Malcolm also points out how unarmed British citizens were virtually helpless as the thugs marauded through the streets, stealing merchandise and assaulting witnesses. Handguns are banned in the Great Britain, and citizens who defend themselves or their property are often punished. She described how a British farmer once was sentenced to life in prison — later reduced to five years — for killing a burglar and wounding another intruder with a shotgun. It was the seventh break-in at his rural home.
This could never happen in Florida ...
Well, I would hope for the sake of Floridians that this isn't true, but I'm afraid it probably is. If a mentally disturbed individual motivated by vicious bigoted hatred for a particular ethnic group planned and carried out the killing of a teenaged thief -- by shooting him in the back -- Floridians might very well give him a medal rather than a prison sentence. If the level of stupidity and ignorance we see from this editorial writer is any indication.
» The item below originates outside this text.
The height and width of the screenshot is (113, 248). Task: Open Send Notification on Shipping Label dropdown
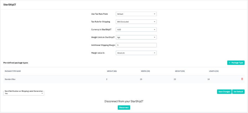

My thoughts? Ensuring that any kind of convicted criminal has an opportunity to integrate into society upon release will go a whole lot farther to enhancing public safety than pretending that keeping them in prison longer will. (Hell, providing that opportunity before people commit crimes might even be useful.)
Here's how it's done, eh, Florida?
http://articles.cnn.com/2007-04-05/justice/bridge.sex.offenders_1_sexual-offenders-parks-and-other-places-fewer-places?_s=PM:LAWThe Florida Department of Corrections says there are fewer and fewer places in Miami-Dade County where sex offenders can live because the county has some of the strongest restrictions against this kind of criminal in the country.
Florida's solution: house the convicted felons under a bridge that forms one part of the causeway.
The Julia Tuttle Causeway, which links Miami to Miami Beach, offers no running water, no electricity and little protection from nasty weather. It's not an ideal solution, Department of Corrections Officials told CNN, but at least the state knows where the sex offenders are.
Build more bridges!
Offenders, violent or otherwise, really are going to get out eventually. The recidivism problem may have been delayed, but releases will obviously catch up to incarcerations before too long. This looks like a nice little blip, to me.
Now, doing something to keep firearms out of the hands of future and former violent criminals ... gosh, now there's an idea.